▶ Задание a:
Повторите дословно часть строк из набора данных: начните со строки, в которой есть «Task: Point to the Monks Ave label», и закончите строкой, в которой есть «Action: [42, 372]», включив обе.

▶ Статья:
------------------------------------------------------------

Глава XI

Онлайн чтение книги Американские заметки American Notes
Глава XI

Из Питтсбурга в Цинциннати на пароходе Западной линии. — Цинциннати.


«Мессенджер» стоял у причала среди множества мощных пароходов, которые с высоты холмов вокруг гавани, да еще на фоне обрывистого противоположного берега казались не больше плавающих моделей. Он взял на борт человек сорок пассажиров, не считая бедного люда на нижней палубе, и через каких-нибудь полчаса мы отчалили в путь.

------------------------------------------------------------

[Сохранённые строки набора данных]

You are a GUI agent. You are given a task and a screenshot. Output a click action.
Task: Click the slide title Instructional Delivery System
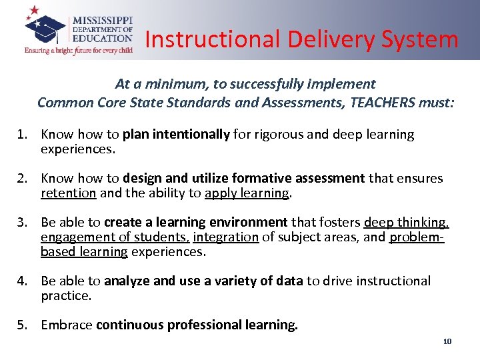pos(301,39)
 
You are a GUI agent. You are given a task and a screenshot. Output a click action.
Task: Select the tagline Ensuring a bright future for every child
pos(78,50)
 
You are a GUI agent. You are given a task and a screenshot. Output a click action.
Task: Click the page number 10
pos(447,341)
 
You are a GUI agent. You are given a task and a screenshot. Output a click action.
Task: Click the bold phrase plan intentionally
pos(176,135)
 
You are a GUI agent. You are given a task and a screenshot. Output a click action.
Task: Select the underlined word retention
pos(69,193)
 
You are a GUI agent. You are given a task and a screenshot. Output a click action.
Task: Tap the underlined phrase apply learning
pos(247,193)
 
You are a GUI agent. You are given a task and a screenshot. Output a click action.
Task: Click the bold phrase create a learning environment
pos(196,223)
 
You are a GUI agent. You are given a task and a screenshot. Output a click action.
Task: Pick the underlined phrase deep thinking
pos(405,223)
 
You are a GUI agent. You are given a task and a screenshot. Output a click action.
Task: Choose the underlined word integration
pos(217,237)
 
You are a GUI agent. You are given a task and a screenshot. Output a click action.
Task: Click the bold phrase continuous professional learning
pos(197,325)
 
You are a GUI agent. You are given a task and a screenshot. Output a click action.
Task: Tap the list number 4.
pos(21,281)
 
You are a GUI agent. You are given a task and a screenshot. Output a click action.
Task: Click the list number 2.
pos(21,179)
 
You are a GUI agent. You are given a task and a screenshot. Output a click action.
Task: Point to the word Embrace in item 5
pos(67,325)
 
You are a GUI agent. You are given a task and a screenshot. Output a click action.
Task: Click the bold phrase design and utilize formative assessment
pos(244,179)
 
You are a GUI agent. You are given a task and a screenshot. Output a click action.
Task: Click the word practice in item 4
pos(65,295)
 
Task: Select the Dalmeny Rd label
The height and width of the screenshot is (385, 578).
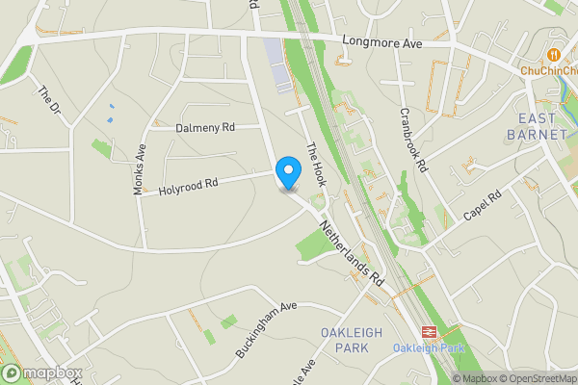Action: [205, 127]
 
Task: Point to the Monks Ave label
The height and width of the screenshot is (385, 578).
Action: [140, 169]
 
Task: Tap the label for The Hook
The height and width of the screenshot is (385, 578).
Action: [316, 164]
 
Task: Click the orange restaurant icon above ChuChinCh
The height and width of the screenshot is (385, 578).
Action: [553, 53]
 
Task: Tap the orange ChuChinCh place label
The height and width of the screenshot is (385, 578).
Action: [547, 70]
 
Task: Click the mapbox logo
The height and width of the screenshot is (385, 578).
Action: [42, 372]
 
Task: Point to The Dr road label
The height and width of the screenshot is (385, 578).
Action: [48, 101]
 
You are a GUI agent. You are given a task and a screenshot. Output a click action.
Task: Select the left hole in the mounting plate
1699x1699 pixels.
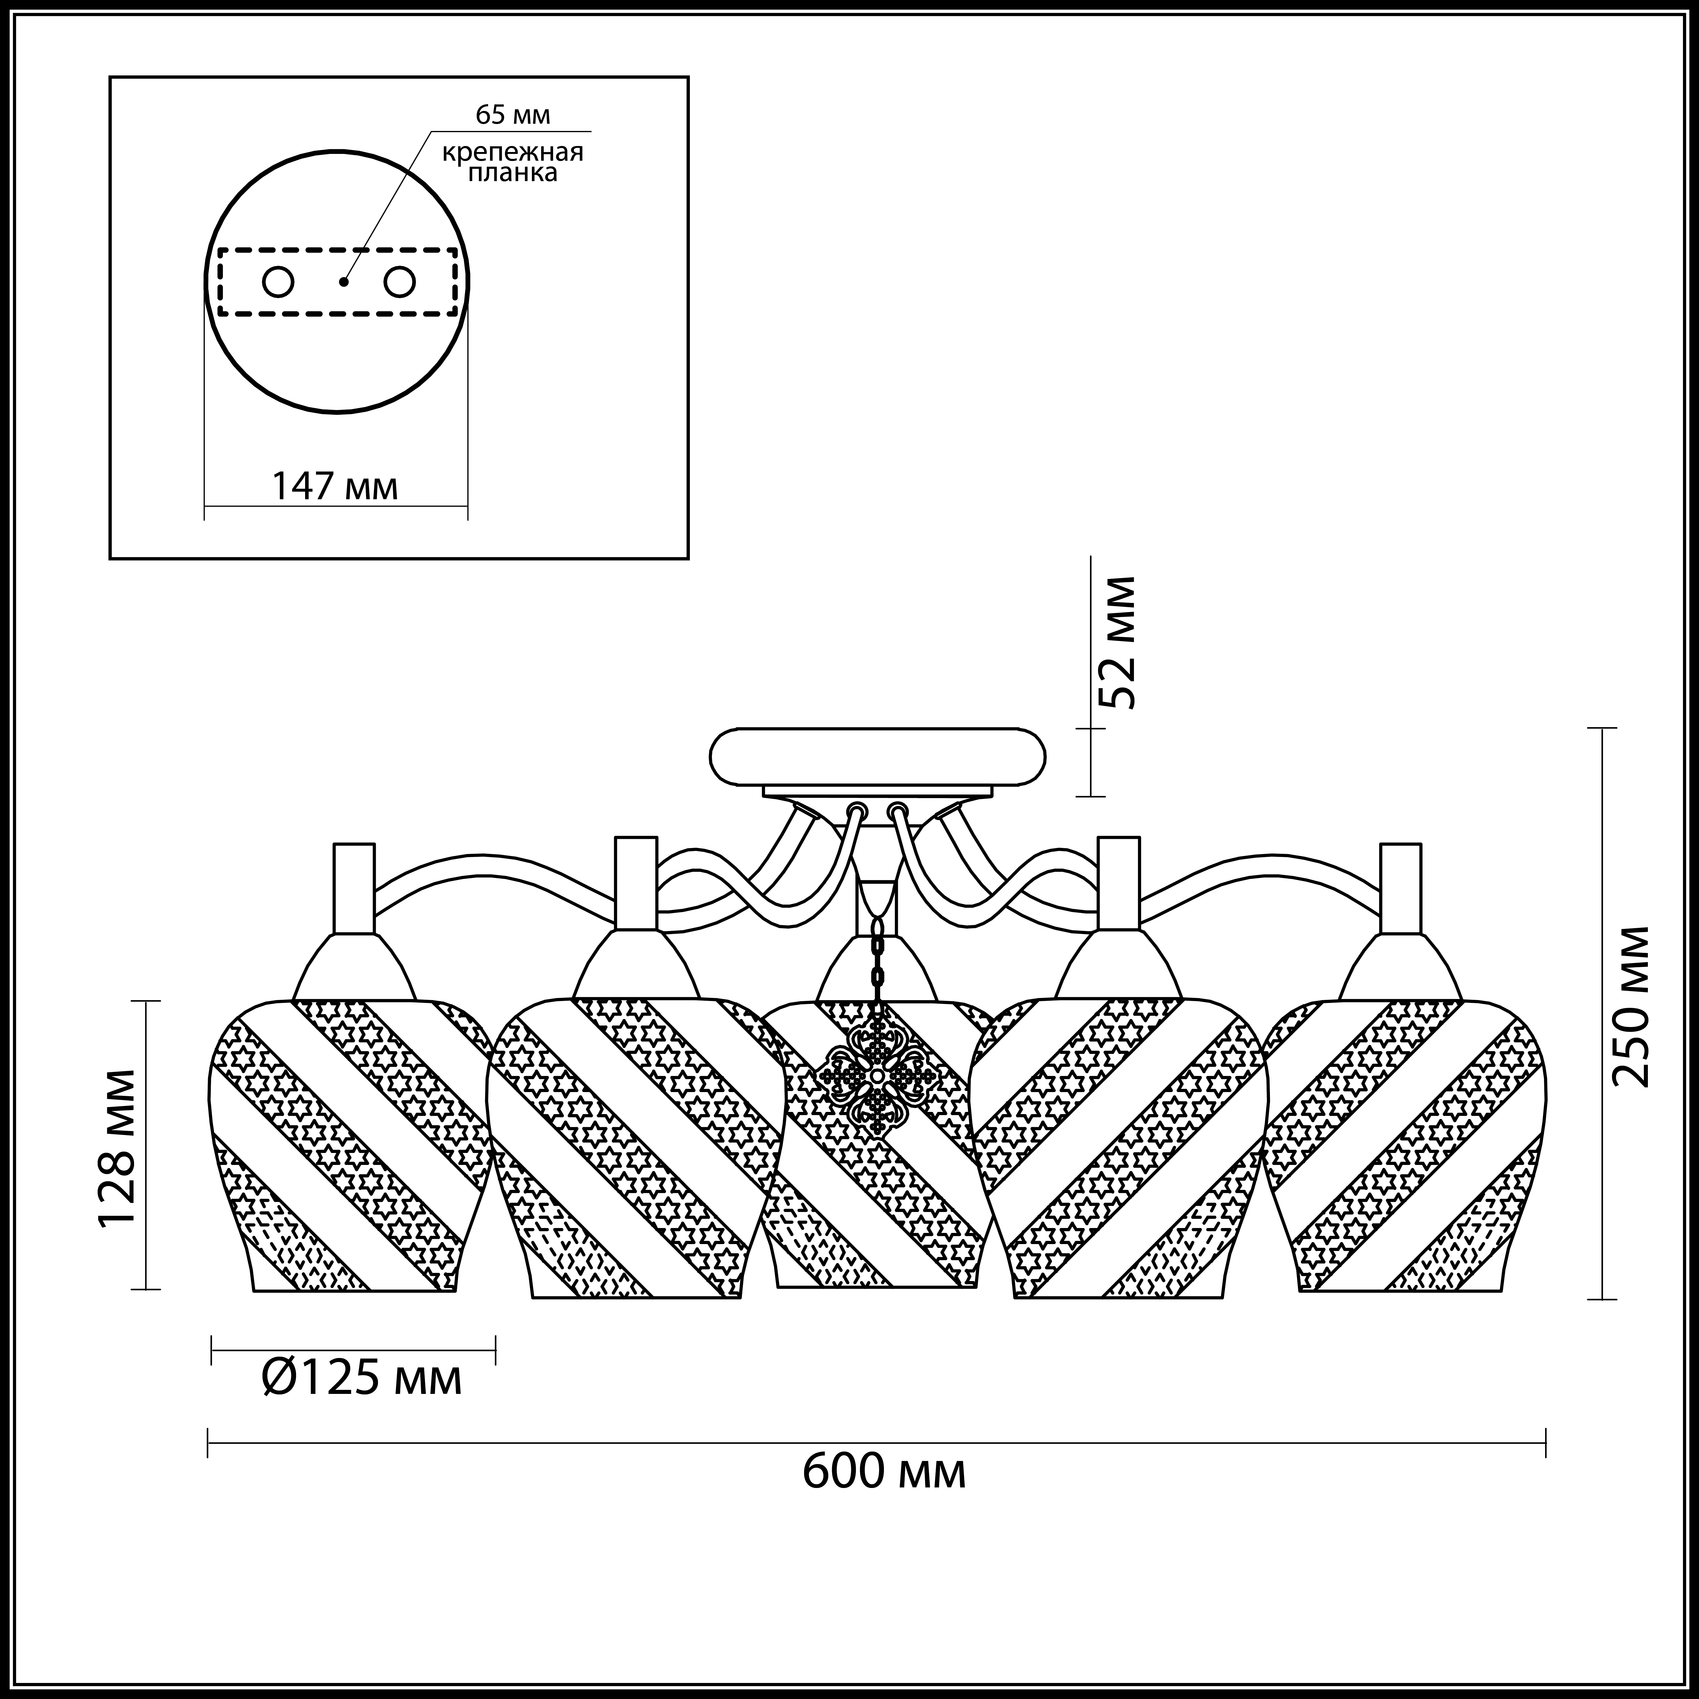(278, 282)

------------------------------------------------------------

▶ Задание b:
Продолжите отрывок о плавании на пароходе из Питтсбурга в Цинциннати сразу после его последнего предложения.

▶ Результат a:
Task: Point to the Monks Ave label
The height and width of the screenshot is (385, 578).
Action: [140, 169]
 
Task: Tap the label for The Hook
The height and width of the screenshot is (385, 578).
Action: [316, 164]
 
Task: Click the orange restaurant icon above ChuChinCh
The height and width of the screenshot is (385, 578).
Action: [553, 53]
 
Task: Tap the orange ChuChinCh place label
The height and width of the screenshot is (385, 578).
Action: [547, 70]
 
Task: Click the mapbox logo
The height and width of the screenshot is (385, 578).
Action: [42, 372]

▶ Результат b:
В нашем распоряжении была отдельная каюта на две койки, вход в которую был через дамскую каюту. Такое «местоположение» нашей каюты несомненно имело своп преимущества, так как находилась она на корме, а нам многократно и убедительно советовали держаться как можно дальше от носа, «поскольку взрывы на пароходах обычно бывают в передней части». Предупреждение это не было излишним, как убедительно доказывали обстоятельства не одного рокового случая, приключившегося за время нашего пребывания в Соединенных Штатах. Помимо этой удачи, с которой мы могли себя поздравить, несказанно отрадным было и то, что в нашем распоряжении имелся уголок, пусть совсем крохотный, где мы могли побыть одни; а так как каждая из маленьких спален, в числе которых была и наша, помимо двери в дамскую каюту, имела еще застекленную дверь, выходившую в узкий проход на палубе, куда редко забредали остальные пассажиры и где можно было посидеть в тишине и покое, любуясь сменой пейзажа, мы с большим удовольствием вступили во владение нашим новым жилищем.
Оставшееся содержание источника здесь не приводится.